The task:
Output every entry verbatim.

Entries provided:
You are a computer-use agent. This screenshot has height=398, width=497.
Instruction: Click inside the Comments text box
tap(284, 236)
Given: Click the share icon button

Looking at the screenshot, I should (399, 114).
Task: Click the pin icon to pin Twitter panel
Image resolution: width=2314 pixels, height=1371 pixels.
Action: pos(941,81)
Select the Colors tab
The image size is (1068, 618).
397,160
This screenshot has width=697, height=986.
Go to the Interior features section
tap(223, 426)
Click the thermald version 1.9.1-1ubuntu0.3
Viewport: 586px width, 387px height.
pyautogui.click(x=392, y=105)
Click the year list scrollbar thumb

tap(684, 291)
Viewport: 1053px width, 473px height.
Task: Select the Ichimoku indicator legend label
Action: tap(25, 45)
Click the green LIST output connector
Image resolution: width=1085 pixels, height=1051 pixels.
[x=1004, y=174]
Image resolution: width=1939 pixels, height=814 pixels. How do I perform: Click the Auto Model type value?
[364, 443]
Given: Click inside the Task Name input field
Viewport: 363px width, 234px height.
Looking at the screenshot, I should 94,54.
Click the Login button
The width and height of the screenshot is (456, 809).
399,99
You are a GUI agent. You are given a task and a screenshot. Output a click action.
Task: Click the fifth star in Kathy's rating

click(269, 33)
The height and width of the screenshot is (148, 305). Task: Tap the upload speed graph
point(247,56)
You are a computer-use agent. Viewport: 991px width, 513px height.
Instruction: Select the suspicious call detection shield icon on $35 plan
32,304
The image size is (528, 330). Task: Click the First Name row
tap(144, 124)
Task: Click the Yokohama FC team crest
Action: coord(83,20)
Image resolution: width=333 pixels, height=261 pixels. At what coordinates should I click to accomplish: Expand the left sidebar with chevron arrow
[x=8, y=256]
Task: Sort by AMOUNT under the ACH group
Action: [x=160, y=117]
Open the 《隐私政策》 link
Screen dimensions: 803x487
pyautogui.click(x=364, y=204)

Worked solution:
You are a computer-use agent. This screenshot has height=398, width=497.
Instruction: Click inside the Comments text box
tap(284, 236)
Given: Click the share icon button

Looking at the screenshot, I should (399, 114).
Task: Click the pin icon to pin Twitter panel
Image resolution: width=2314 pixels, height=1371 pixels.
Action: pos(941,81)
Select the Colors tab
The image size is (1068, 618).
397,160
This screenshot has width=697, height=986.
Go to the Interior features section
tap(223, 426)
Click the thermald version 1.9.1-1ubuntu0.3
Viewport: 586px width, 387px height.
pyautogui.click(x=392, y=105)
Click the year list scrollbar thumb

tap(684, 291)
Viewport: 1053px width, 473px height.
Task: Select the Ichimoku indicator legend label
Action: tap(25, 45)
Click the green LIST output connector
Image resolution: width=1085 pixels, height=1051 pixels.
[x=1004, y=174]
Image resolution: width=1939 pixels, height=814 pixels. How do I perform: Click the Auto Model type value?
[364, 443]
Given: Click inside the Task Name input field
Viewport: 363px width, 234px height.
Looking at the screenshot, I should 94,54.
Click the Login button
The width and height of the screenshot is (456, 809).
399,99
You are a GUI agent. You are given a task and a screenshot. Output a click action.
Task: Click the fifth star in Kathy's rating

click(269, 33)
The height and width of the screenshot is (148, 305). Task: Tap the upload speed graph
point(247,56)
You are a computer-use agent. Viewport: 991px width, 513px height.
Instruction: Select the suspicious call detection shield icon on $35 plan
32,304
The image size is (528, 330). Task: Click the First Name row
tap(144, 124)
Task: Click the Yokohama FC team crest
Action: coord(83,20)
Image resolution: width=333 pixels, height=261 pixels. At what coordinates should I click to accomplish: Expand the left sidebar with chevron arrow
[x=8, y=256]
Task: Sort by AMOUNT under the ACH group
Action: [x=160, y=117]
Open the 《隐私政策》 link
Screen dimensions: 803x487
pyautogui.click(x=364, y=204)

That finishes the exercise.